Exercise aim:
Select all lines holding the word "each" from the entries that follow.

Source data:
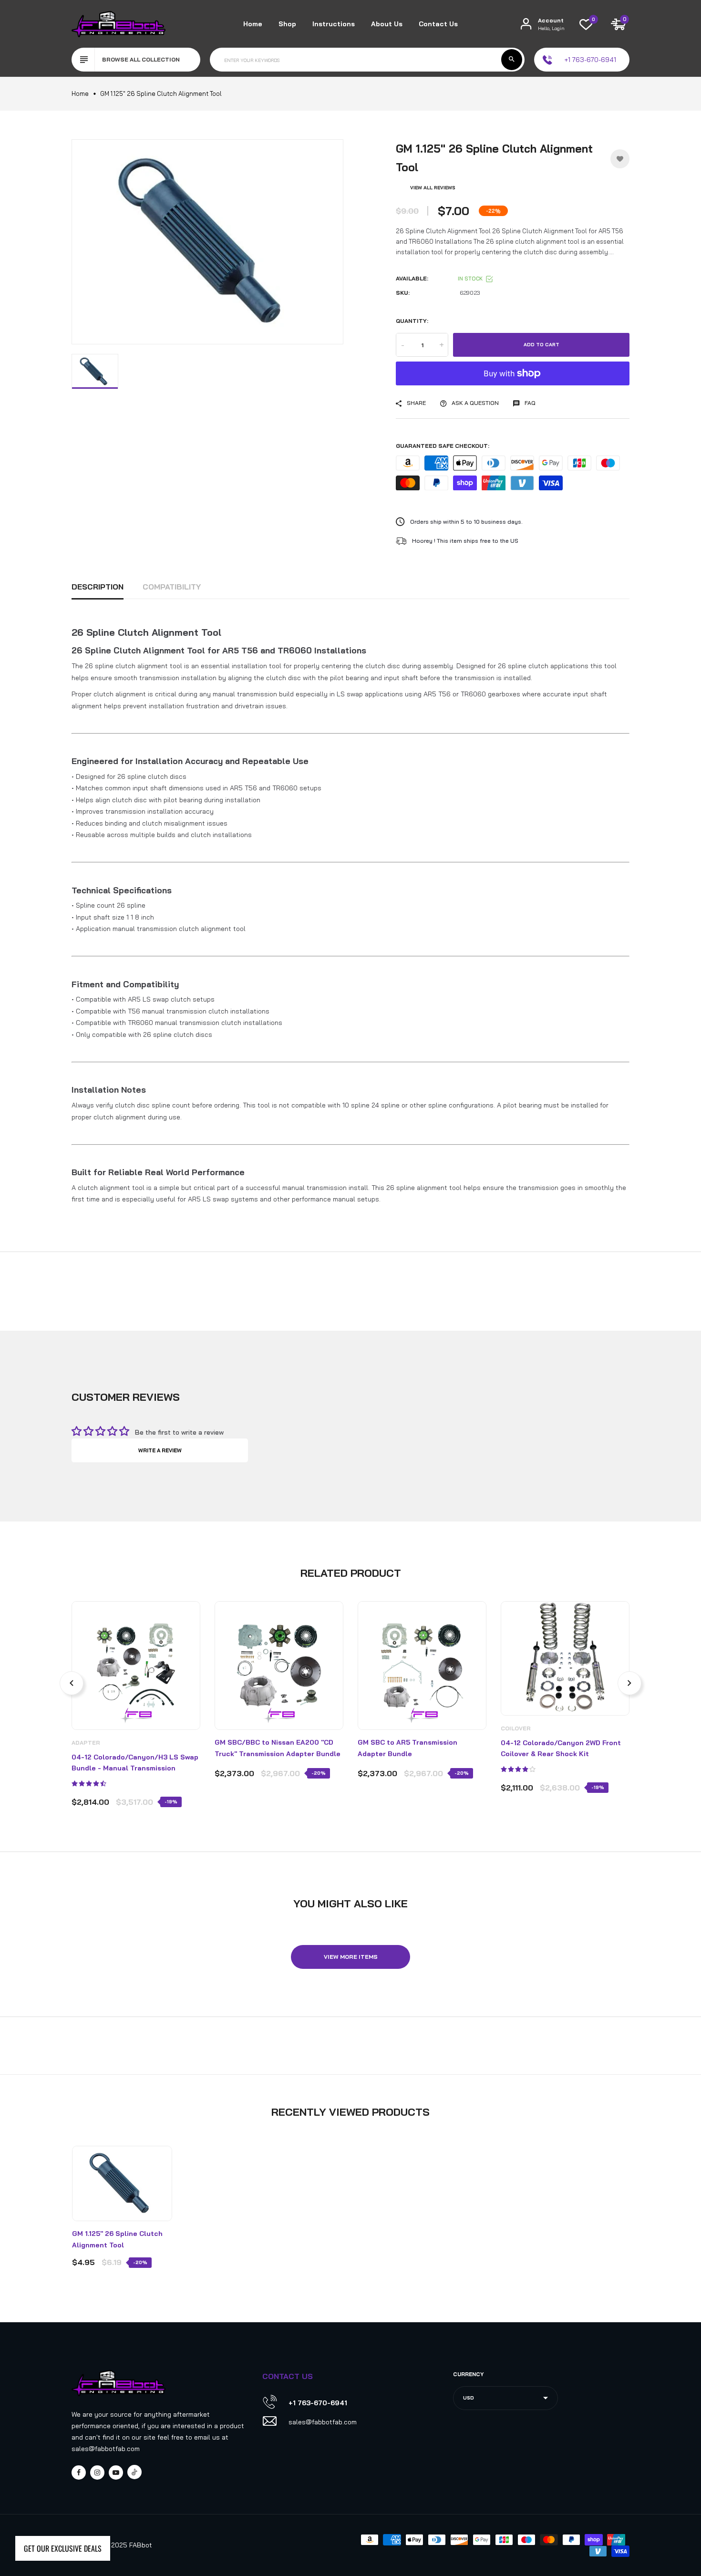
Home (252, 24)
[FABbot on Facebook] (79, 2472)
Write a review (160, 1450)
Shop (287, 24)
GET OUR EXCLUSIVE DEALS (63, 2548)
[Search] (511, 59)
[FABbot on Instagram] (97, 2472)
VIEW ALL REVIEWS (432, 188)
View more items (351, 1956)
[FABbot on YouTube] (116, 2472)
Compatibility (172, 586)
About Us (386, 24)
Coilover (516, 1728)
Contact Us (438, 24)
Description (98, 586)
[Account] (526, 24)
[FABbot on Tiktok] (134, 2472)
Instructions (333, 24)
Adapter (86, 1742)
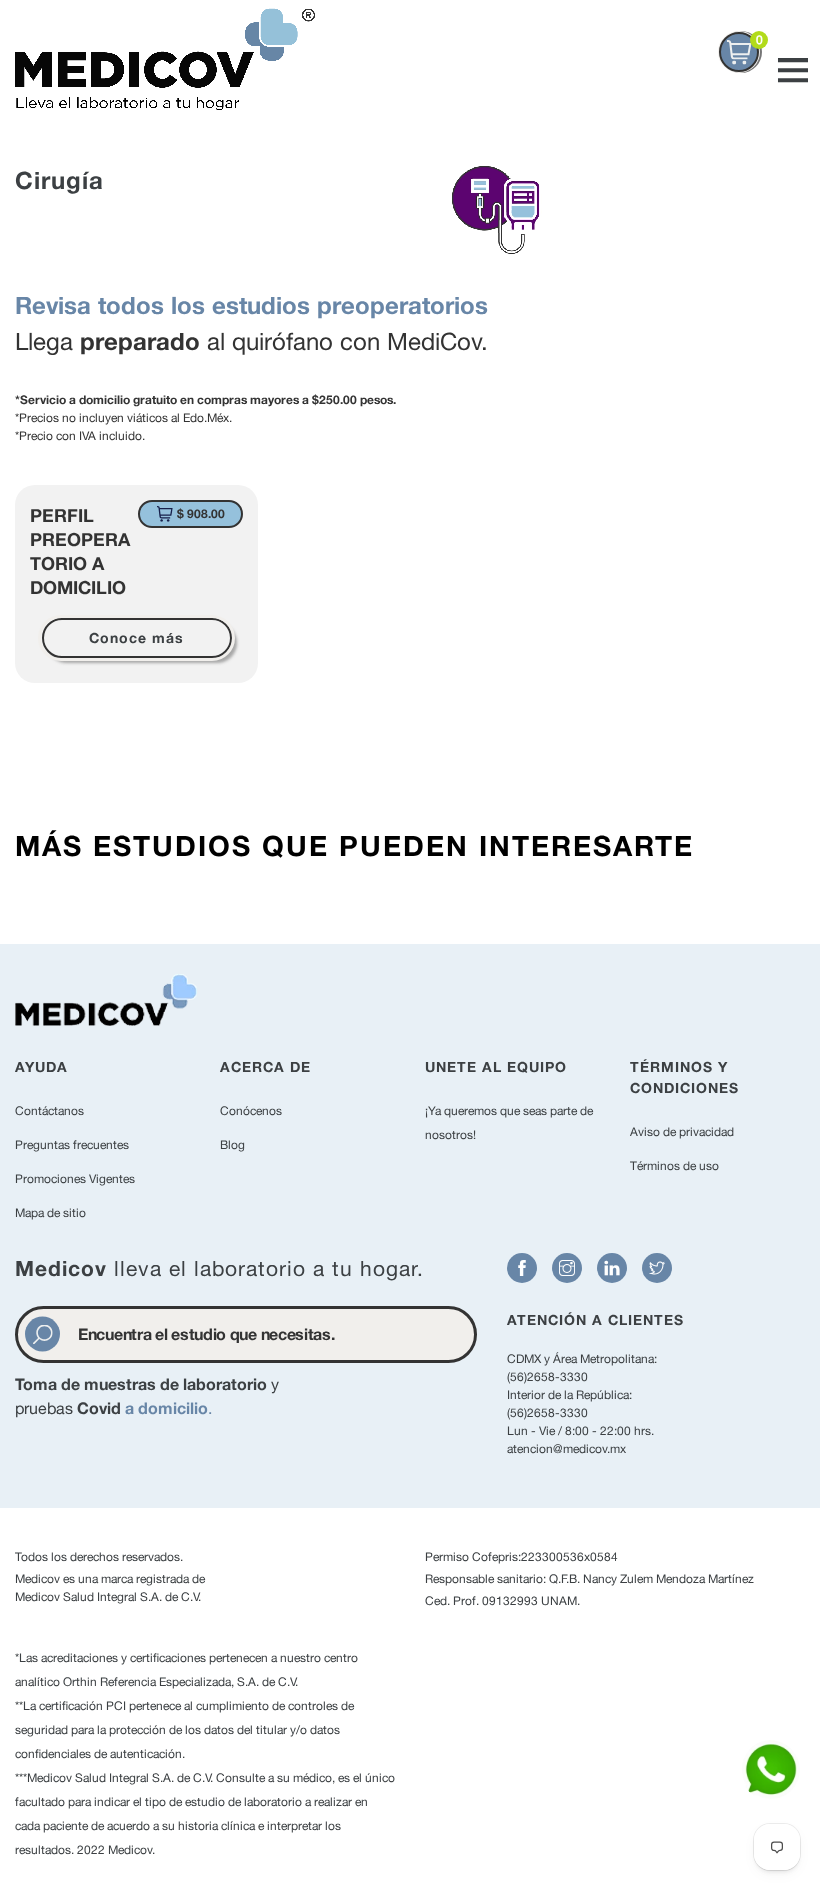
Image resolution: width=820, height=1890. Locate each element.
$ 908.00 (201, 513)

---

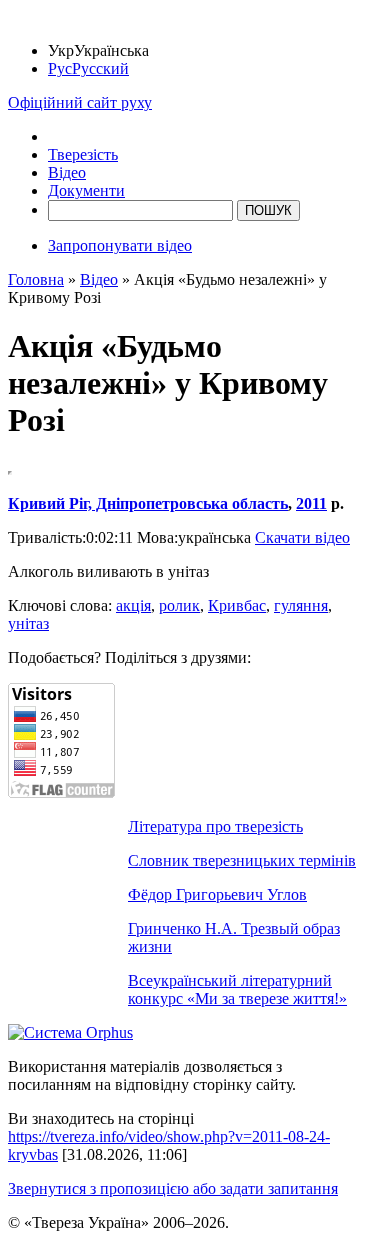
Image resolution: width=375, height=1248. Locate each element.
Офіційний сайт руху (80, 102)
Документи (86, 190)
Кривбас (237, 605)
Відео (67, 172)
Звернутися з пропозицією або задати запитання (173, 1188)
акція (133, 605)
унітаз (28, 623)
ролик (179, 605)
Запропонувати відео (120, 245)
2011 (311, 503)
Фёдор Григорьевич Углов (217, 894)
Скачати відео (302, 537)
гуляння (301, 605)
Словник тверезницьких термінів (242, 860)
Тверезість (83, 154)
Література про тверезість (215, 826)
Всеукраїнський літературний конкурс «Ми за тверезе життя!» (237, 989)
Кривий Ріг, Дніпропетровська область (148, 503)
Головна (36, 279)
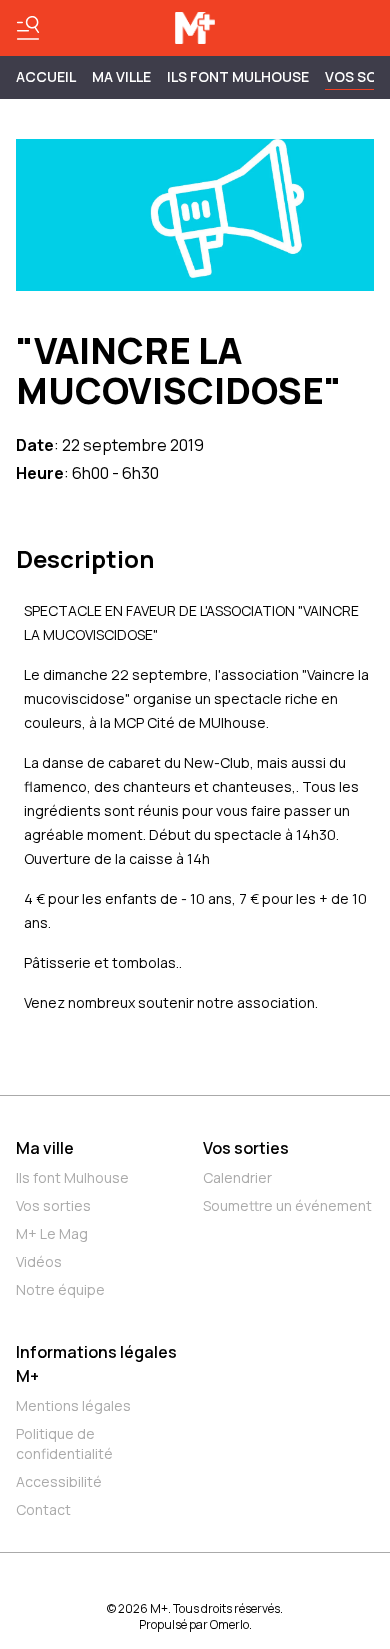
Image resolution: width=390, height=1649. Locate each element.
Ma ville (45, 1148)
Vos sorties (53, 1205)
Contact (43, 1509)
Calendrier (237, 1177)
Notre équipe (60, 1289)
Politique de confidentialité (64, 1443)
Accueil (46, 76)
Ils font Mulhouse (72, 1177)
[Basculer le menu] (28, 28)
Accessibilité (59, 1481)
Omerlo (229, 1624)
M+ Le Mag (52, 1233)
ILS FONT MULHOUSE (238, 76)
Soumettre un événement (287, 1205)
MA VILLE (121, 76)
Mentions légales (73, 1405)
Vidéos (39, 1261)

Task result:
Image resolution: width=820, height=1890. Locate each element.
Image resolution: width=375, height=1248. Locate each element.
Image resolution: width=390, height=1649. Locate each element.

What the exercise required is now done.